▶ Exercise directions
In the records below, find the line with "[Facebook'ta Paylaş] (41, 2128)" and the line with "You are a GUI agent. The screenshot is 1143×2576.". Print both exactly, along with every line between them, and no other line.

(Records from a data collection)
┄┄┄┄┄┄┄┄┄┄┄┄┄┄┄┄┄┄┄┄

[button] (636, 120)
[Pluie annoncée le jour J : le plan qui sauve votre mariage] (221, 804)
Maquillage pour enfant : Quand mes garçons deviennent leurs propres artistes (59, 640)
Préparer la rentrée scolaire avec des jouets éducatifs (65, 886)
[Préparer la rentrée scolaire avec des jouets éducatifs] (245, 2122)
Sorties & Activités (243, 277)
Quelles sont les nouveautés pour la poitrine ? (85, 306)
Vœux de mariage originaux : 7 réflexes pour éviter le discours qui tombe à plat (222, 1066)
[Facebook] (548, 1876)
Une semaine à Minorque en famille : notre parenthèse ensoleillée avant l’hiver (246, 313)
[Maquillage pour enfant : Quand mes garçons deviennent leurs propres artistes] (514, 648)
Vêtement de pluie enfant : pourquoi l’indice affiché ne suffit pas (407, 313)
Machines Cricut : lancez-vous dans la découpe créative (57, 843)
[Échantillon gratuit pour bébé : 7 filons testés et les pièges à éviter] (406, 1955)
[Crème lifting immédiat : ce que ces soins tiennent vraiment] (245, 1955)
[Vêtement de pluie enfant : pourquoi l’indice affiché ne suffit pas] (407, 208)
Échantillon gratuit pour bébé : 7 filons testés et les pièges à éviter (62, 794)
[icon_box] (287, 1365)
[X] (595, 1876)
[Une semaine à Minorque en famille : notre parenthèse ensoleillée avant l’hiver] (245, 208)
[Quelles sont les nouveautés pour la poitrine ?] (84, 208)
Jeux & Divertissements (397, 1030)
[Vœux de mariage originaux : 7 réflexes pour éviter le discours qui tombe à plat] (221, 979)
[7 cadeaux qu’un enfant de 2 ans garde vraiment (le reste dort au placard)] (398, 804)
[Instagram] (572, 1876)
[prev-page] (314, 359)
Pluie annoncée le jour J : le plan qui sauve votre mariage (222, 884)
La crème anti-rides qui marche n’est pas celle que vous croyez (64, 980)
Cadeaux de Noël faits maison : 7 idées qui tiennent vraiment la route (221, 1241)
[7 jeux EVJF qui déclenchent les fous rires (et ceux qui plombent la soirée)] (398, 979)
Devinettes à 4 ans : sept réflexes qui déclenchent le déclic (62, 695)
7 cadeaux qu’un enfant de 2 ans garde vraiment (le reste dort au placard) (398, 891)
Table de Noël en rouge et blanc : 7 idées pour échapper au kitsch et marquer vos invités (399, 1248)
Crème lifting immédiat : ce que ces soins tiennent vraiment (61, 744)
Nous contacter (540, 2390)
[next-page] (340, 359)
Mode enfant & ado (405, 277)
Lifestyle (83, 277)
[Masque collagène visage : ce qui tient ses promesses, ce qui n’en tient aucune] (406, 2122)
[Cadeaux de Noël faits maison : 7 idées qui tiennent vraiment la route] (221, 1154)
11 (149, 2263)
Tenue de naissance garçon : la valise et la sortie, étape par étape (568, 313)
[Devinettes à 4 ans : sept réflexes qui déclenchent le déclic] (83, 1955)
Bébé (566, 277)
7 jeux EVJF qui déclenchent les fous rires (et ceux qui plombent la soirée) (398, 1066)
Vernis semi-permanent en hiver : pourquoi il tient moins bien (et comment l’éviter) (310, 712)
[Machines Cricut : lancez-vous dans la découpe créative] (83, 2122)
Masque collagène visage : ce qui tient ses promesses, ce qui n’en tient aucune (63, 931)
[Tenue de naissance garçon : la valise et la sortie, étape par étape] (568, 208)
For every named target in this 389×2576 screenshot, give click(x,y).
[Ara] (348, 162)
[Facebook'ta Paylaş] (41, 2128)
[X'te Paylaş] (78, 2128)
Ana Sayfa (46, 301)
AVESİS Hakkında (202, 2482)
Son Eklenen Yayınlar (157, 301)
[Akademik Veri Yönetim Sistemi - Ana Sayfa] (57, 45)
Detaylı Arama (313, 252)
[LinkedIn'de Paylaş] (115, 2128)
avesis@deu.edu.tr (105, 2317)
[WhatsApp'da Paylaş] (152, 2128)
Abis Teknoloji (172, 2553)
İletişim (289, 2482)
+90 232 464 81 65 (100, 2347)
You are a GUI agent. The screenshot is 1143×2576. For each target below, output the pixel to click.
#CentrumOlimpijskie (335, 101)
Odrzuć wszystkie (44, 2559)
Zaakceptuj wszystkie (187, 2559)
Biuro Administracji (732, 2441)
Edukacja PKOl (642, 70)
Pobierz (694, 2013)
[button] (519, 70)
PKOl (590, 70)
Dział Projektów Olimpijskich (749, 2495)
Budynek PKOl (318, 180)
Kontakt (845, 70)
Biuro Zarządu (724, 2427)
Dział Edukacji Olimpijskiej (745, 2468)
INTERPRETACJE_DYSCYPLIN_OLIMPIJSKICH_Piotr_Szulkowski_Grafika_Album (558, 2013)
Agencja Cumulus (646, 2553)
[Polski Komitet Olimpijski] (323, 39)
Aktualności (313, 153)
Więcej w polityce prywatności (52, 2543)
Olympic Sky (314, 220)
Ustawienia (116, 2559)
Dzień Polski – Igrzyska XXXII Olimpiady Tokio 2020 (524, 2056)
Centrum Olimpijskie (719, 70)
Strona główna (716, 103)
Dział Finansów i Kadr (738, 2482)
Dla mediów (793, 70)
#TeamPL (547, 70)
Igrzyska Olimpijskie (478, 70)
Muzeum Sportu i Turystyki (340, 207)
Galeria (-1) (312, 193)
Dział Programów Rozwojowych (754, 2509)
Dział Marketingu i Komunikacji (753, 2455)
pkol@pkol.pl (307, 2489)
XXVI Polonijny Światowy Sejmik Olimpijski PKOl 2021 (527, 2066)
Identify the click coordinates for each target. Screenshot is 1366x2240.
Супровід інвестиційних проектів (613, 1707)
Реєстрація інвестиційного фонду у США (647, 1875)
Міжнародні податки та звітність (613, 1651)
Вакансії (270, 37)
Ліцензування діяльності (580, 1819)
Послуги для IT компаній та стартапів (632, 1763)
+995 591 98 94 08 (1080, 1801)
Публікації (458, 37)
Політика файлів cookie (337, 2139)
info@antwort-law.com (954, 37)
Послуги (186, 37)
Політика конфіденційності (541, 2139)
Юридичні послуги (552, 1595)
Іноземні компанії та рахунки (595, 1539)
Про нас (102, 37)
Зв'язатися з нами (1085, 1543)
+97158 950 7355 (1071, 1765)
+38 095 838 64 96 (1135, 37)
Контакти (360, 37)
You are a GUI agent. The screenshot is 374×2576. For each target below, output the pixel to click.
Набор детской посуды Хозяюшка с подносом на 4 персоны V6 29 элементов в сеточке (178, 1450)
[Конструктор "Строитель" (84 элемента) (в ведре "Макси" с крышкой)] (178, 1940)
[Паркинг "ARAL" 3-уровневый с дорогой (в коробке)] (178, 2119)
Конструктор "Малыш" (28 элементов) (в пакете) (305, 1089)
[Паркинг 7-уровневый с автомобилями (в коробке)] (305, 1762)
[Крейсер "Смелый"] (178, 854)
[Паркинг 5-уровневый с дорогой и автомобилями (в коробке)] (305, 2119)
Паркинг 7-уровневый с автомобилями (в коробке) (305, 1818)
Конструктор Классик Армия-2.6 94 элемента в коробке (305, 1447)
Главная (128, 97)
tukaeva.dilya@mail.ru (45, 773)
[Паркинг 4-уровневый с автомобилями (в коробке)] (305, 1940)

┄┄┄┄┄┄┄┄┄┄┄┄┄┄┄┄┄┄┄┄

▶ Solved exercise
[Facebook'ta Paylaş] (41, 2128)
[X'te Paylaş] (78, 2128)
Ana Sayfa (46, 301)
AVESİS Hakkında (202, 2482)
Son Eklenen Yayınlar (157, 301)
[Akademik Veri Yönetim Sistemi - Ana Sayfa] (57, 45)
Detaylı Arama (313, 252)
[LinkedIn'de Paylaş] (115, 2128)
avesis@deu.edu.tr (105, 2317)
[WhatsApp'da Paylaş] (152, 2128)
Abis Teknoloji (172, 2553)
İletişim (289, 2482)
+90 232 464 81 65 (100, 2347)
You are a GUI agent. The screenshot is 1143×2576. For each target below, output the pixel to click.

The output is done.